Rewrite the records below, swapping every "GUI agent" for "screen agent" and leaving everything else as it stands.

* BEGIN Material to process *

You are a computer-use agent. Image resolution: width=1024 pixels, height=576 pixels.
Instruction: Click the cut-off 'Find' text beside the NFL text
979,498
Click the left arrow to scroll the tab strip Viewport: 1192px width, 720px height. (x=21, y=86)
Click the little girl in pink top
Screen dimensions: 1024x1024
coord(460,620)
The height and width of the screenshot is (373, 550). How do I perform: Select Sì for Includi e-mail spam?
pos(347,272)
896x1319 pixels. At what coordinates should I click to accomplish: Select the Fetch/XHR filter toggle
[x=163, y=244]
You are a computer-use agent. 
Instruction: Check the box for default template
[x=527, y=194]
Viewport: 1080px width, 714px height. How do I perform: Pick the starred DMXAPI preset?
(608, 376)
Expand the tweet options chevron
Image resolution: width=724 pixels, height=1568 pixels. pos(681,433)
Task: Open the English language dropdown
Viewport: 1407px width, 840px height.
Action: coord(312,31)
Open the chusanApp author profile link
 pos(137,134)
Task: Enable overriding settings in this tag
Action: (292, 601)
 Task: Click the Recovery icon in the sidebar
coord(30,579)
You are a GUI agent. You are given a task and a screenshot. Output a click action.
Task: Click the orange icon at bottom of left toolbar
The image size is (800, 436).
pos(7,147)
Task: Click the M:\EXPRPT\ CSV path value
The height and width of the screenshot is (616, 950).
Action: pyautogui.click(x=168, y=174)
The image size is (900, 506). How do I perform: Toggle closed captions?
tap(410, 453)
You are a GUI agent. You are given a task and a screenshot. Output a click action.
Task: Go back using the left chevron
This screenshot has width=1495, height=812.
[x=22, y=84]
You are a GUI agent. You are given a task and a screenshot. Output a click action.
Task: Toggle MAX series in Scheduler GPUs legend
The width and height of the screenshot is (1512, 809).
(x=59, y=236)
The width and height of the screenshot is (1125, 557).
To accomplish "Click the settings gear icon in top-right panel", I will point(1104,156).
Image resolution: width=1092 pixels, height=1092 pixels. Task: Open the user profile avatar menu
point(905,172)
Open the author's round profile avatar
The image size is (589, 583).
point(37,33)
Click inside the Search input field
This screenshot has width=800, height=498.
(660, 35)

* END Material to process *

→ **Written solution**
You are a computer-use agent. Image resolution: width=1024 pixels, height=576 pixels.
Instruction: Click the cut-off 'Find' text beside the NFL text
979,498
Click the left arrow to scroll the tab strip Viewport: 1192px width, 720px height. (x=21, y=86)
Click the little girl in pink top
Screen dimensions: 1024x1024
coord(460,620)
The height and width of the screenshot is (373, 550). How do I perform: Select Sì for Includi e-mail spam?
pos(347,272)
896x1319 pixels. At what coordinates should I click to accomplish: Select the Fetch/XHR filter toggle
[x=163, y=244]
You are a computer-use agent. 
Instruction: Check the box for default template
[x=527, y=194]
Viewport: 1080px width, 714px height. How do I perform: Pick the starred DMXAPI preset?
(608, 376)
Expand the tweet options chevron
Image resolution: width=724 pixels, height=1568 pixels. pos(681,433)
Task: Open the English language dropdown
Viewport: 1407px width, 840px height.
Action: coord(312,31)
Open the chusanApp author profile link
 pos(137,134)
Task: Enable overriding settings in this tag
Action: (292, 601)
 Task: Click the Recovery icon in the sidebar
coord(30,579)
You are a screen agent. You are given a task and a screenshot. Output a click action.
Task: Click the orange icon at bottom of left toolbar
The image size is (800, 436).
pos(7,147)
Task: Click the M:\EXPRPT\ CSV path value
The height and width of the screenshot is (616, 950).
Action: pyautogui.click(x=168, y=174)
The image size is (900, 506). How do I perform: Toggle closed captions?
tap(410, 453)
You are a screen agent. You are given a task and a screenshot. Output a click action.
Task: Go back using the left chevron
This screenshot has width=1495, height=812.
[x=22, y=84]
You are a screen agent. You are given a task and a screenshot. Output a click action.
Task: Toggle MAX series in Scheduler GPUs legend
The width and height of the screenshot is (1512, 809).
(x=59, y=236)
The width and height of the screenshot is (1125, 557).
To accomplish "Click the settings gear icon in top-right panel", I will point(1104,156).
Image resolution: width=1092 pixels, height=1092 pixels. Task: Open the user profile avatar menu
point(905,172)
Open the author's round profile avatar
The image size is (589, 583).
point(37,33)
Click inside the Search input field
This screenshot has width=800, height=498.
(660, 35)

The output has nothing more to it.